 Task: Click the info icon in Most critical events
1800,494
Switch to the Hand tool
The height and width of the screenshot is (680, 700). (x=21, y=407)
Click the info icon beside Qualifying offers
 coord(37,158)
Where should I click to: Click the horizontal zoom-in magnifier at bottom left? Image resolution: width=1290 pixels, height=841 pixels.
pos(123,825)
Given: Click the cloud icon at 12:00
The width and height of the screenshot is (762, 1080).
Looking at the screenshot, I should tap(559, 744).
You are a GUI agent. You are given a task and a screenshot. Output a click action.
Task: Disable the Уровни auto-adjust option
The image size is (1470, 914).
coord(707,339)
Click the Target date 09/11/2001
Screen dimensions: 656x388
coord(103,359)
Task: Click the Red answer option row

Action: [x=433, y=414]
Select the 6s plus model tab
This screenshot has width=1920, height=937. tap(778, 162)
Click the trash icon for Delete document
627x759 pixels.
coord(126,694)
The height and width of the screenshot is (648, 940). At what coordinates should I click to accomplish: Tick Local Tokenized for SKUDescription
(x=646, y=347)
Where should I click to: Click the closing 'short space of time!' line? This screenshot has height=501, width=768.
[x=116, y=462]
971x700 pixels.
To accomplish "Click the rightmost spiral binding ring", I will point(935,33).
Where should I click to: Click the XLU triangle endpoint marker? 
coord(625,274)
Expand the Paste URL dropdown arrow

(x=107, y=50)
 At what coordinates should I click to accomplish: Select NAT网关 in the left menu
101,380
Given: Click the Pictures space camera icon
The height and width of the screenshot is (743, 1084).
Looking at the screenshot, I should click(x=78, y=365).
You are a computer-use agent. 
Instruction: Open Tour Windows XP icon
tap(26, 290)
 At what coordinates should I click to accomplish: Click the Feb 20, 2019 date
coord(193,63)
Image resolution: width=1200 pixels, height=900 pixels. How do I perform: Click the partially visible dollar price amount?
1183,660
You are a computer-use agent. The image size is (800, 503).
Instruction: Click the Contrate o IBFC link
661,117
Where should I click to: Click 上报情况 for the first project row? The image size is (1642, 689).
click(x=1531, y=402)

Task to carry out: From the first line to the last, return the material exactly.

Expected answer:
 Task: Click the info icon in Most critical events
1800,494
Switch to the Hand tool
The height and width of the screenshot is (680, 700). (x=21, y=407)
Click the info icon beside Qualifying offers
 coord(37,158)
Where should I click to: Click the horizontal zoom-in magnifier at bottom left? Image resolution: width=1290 pixels, height=841 pixels.
pos(123,825)
Given: Click the cloud icon at 12:00
The width and height of the screenshot is (762, 1080).
Looking at the screenshot, I should tap(559, 744).
You are a GUI agent. You are given a task and a screenshot. Output a click action.
Task: Disable the Уровни auto-adjust option
The image size is (1470, 914).
coord(707,339)
Click the Target date 09/11/2001
Screen dimensions: 656x388
coord(103,359)
Task: Click the Red answer option row

Action: [x=433, y=414]
Select the 6s plus model tab
This screenshot has width=1920, height=937. tap(778, 162)
Click the trash icon for Delete document
627x759 pixels.
coord(126,694)
The height and width of the screenshot is (648, 940). At what coordinates should I click to accomplish: Tick Local Tokenized for SKUDescription
(x=646, y=347)
Where should I click to: Click the closing 'short space of time!' line? This screenshot has height=501, width=768.
[x=116, y=462]
971x700 pixels.
To accomplish "Click the rightmost spiral binding ring", I will point(935,33).
Where should I click to: Click the XLU triangle endpoint marker? 
coord(625,274)
Expand the Paste URL dropdown arrow

(x=107, y=50)
 At what coordinates should I click to accomplish: Select NAT网关 in the left menu
101,380
Given: Click the Pictures space camera icon
The height and width of the screenshot is (743, 1084).
Looking at the screenshot, I should click(x=78, y=365).
You are a computer-use agent. 
Instruction: Open Tour Windows XP icon
tap(26, 290)
 At what coordinates should I click to accomplish: Click the Feb 20, 2019 date
coord(193,63)
Image resolution: width=1200 pixels, height=900 pixels. How do I perform: Click the partially visible dollar price amount?
1183,660
You are a computer-use agent. The image size is (800, 503).
Instruction: Click the Contrate o IBFC link
661,117
Where should I click to: Click 上报情况 for the first project row? The image size is (1642, 689).
click(x=1531, y=402)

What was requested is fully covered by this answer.